--- Work item ---
Each record is to be printed exactly as given, down to the last mark.
** Opening Data for analysis block **
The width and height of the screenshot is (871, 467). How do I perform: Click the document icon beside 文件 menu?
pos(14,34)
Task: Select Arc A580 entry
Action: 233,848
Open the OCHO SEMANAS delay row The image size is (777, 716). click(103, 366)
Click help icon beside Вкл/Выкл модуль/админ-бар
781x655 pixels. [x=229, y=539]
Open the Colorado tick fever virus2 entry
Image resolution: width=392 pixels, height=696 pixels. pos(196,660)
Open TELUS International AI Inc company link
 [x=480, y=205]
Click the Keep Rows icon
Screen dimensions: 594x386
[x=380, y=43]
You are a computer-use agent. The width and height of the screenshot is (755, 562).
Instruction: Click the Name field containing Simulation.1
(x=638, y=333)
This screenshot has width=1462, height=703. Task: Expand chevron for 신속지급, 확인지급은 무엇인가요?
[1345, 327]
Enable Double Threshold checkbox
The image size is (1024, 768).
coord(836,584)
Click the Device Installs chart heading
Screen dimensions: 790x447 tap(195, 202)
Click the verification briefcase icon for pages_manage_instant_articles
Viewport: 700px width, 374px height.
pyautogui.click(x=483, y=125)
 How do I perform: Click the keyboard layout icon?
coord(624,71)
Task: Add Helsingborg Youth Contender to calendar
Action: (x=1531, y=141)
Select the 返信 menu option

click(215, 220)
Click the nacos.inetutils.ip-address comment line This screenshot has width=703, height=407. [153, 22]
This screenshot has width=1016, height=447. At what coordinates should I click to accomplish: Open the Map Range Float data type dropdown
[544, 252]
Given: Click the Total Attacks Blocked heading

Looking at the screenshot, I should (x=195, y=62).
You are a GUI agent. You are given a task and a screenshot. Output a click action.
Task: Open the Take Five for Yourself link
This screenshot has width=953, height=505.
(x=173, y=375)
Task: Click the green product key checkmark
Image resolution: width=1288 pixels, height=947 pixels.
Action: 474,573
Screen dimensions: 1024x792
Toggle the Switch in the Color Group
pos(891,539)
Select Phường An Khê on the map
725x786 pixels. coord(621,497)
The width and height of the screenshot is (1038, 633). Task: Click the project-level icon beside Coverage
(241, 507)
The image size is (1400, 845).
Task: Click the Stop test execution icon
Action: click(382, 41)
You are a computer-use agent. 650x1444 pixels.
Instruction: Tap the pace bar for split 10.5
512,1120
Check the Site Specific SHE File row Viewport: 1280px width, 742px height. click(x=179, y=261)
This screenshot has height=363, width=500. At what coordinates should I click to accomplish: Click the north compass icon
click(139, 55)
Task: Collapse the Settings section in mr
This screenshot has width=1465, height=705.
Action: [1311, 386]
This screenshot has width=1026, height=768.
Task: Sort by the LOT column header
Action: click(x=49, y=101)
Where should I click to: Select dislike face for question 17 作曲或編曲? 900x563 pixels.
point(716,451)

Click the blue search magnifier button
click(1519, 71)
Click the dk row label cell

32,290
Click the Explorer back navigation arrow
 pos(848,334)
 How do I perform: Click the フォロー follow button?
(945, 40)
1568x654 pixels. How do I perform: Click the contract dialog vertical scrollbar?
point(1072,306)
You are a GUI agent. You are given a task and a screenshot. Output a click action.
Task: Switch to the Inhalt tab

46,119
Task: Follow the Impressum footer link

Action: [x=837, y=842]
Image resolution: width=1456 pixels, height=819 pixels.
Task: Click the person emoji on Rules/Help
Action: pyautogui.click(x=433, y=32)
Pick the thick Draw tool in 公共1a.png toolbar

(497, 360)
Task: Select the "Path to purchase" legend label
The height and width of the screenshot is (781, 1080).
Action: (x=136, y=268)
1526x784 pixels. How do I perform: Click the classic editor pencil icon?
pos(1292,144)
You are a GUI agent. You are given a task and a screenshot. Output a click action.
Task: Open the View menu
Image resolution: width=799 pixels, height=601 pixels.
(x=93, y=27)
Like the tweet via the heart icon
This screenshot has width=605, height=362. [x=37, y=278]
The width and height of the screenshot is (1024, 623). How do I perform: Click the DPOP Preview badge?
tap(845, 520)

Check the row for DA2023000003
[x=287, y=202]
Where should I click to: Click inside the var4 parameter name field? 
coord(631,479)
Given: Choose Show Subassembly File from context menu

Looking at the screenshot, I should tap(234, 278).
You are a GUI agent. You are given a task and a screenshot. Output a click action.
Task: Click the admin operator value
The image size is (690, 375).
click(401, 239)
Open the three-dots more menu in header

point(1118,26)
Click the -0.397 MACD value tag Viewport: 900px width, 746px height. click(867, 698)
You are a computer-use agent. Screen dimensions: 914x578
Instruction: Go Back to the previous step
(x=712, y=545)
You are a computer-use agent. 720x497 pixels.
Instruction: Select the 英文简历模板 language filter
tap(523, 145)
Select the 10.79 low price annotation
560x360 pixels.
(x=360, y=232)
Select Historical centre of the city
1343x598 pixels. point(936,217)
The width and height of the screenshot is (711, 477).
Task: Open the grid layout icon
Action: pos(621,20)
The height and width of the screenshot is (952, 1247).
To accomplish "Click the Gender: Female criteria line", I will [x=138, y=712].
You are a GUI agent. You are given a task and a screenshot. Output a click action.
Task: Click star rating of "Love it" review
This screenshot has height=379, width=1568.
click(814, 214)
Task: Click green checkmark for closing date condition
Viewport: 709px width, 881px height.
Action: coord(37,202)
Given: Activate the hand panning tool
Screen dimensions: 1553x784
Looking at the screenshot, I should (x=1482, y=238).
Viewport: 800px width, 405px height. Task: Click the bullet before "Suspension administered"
** Closing Data for analysis block **
--- Answer ---
The width and height of the screenshot is (871, 467). How do I perform: Click the document icon beside 文件 menu?
pos(14,34)
Task: Select Arc A580 entry
Action: 233,848
Open the OCHO SEMANAS delay row The image size is (777, 716). click(103, 366)
Click help icon beside Вкл/Выкл модуль/админ-бар
781x655 pixels. [x=229, y=539]
Open the Colorado tick fever virus2 entry
Image resolution: width=392 pixels, height=696 pixels. pos(196,660)
Open TELUS International AI Inc company link
 [x=480, y=205]
Click the Keep Rows icon
Screen dimensions: 594x386
[x=380, y=43]
You are a computer-use agent. The width and height of the screenshot is (755, 562).
Instruction: Click the Name field containing Simulation.1
(x=638, y=333)
This screenshot has width=1462, height=703. Task: Expand chevron for 신속지급, 확인지급은 무엇인가요?
[1345, 327]
Enable Double Threshold checkbox
The image size is (1024, 768).
coord(836,584)
Click the Device Installs chart heading
Screen dimensions: 790x447 tap(195, 202)
Click the verification briefcase icon for pages_manage_instant_articles
Viewport: 700px width, 374px height.
pyautogui.click(x=483, y=125)
 How do I perform: Click the keyboard layout icon?
coord(624,71)
Task: Add Helsingborg Youth Contender to calendar
Action: (x=1531, y=141)
Select the 返信 menu option

click(215, 220)
Click the nacos.inetutils.ip-address comment line This screenshot has width=703, height=407. [153, 22]
This screenshot has width=1016, height=447. At what coordinates should I click to accomplish: Open the Map Range Float data type dropdown
[544, 252]
Given: Click the Total Attacks Blocked heading

Looking at the screenshot, I should (x=195, y=62).
You are a GUI agent. You are given a task and a screenshot. Output a click action.
Task: Open the Take Five for Yourself link
This screenshot has width=953, height=505.
(x=173, y=375)
Task: Click the green product key checkmark
Image resolution: width=1288 pixels, height=947 pixels.
Action: 474,573
Screen dimensions: 1024x792
Toggle the Switch in the Color Group
pos(891,539)
Select Phường An Khê on the map
725x786 pixels. coord(621,497)
The width and height of the screenshot is (1038, 633). Task: Click the project-level icon beside Coverage
(241, 507)
The image size is (1400, 845).
Task: Click the Stop test execution icon
Action: click(382, 41)
You are a computer-use agent. 650x1444 pixels.
Instruction: Tap the pace bar for split 10.5
512,1120
Check the Site Specific SHE File row Viewport: 1280px width, 742px height. click(x=179, y=261)
This screenshot has height=363, width=500. At what coordinates should I click to accomplish: Click the north compass icon
click(139, 55)
Task: Collapse the Settings section in mr
This screenshot has width=1465, height=705.
Action: [1311, 386]
This screenshot has width=1026, height=768.
Task: Sort by the LOT column header
Action: click(x=49, y=101)
Where should I click to: Select dislike face for question 17 作曲或編曲? 900x563 pixels.
point(716,451)

Click the blue search magnifier button
click(1519, 71)
Click the dk row label cell

32,290
Click the Explorer back navigation arrow
 pos(848,334)
 How do I perform: Click the フォロー follow button?
(945, 40)
1568x654 pixels. How do I perform: Click the contract dialog vertical scrollbar?
point(1072,306)
You are a GUI agent. You are given a task and a screenshot. Output a click action.
Task: Switch to the Inhalt tab

46,119
Task: Follow the Impressum footer link

Action: [x=837, y=842]
Image resolution: width=1456 pixels, height=819 pixels.
Task: Click the person emoji on Rules/Help
Action: pyautogui.click(x=433, y=32)
Pick the thick Draw tool in 公共1a.png toolbar

(497, 360)
Task: Select the "Path to purchase" legend label
The height and width of the screenshot is (781, 1080).
Action: (x=136, y=268)
1526x784 pixels. How do I perform: Click the classic editor pencil icon?
pos(1292,144)
You are a GUI agent. You are given a task and a screenshot. Output a click action.
Task: Open the View menu
Image resolution: width=799 pixels, height=601 pixels.
(x=93, y=27)
Like the tweet via the heart icon
This screenshot has width=605, height=362. [x=37, y=278]
The width and height of the screenshot is (1024, 623). How do I perform: Click the DPOP Preview badge?
tap(845, 520)

Check the row for DA2023000003
[x=287, y=202]
Where should I click to: Click inside the var4 parameter name field? 
coord(631,479)
Given: Choose Show Subassembly File from context menu

Looking at the screenshot, I should tap(234, 278).
You are a GUI agent. You are given a task and a screenshot. Output a click action.
Task: Click the admin operator value
The image size is (690, 375).
click(401, 239)
Open the three-dots more menu in header

point(1118,26)
Click the -0.397 MACD value tag Viewport: 900px width, 746px height. click(867, 698)
You are a computer-use agent. Screen dimensions: 914x578
Instruction: Go Back to the previous step
(x=712, y=545)
You are a computer-use agent. 720x497 pixels.
Instruction: Select the 英文简历模板 language filter
tap(523, 145)
Select the 10.79 low price annotation
560x360 pixels.
(x=360, y=232)
Select Historical centre of the city
1343x598 pixels. point(936,217)
The width and height of the screenshot is (711, 477).
Task: Open the grid layout icon
Action: pos(621,20)
The height and width of the screenshot is (952, 1247).
To accomplish "Click the Gender: Female criteria line", I will [x=138, y=712].
You are a GUI agent. You are given a task and a screenshot. Output a click action.
Task: Click star rating of "Love it" review
This screenshot has height=379, width=1568.
click(814, 214)
Task: Click green checkmark for closing date condition
Viewport: 709px width, 881px height.
Action: coord(37,202)
Given: Activate the hand panning tool
Screen dimensions: 1553x784
Looking at the screenshot, I should (x=1482, y=238).
Viewport: 800px width, 405px height. Task: Click the bullet before "Suspension administered"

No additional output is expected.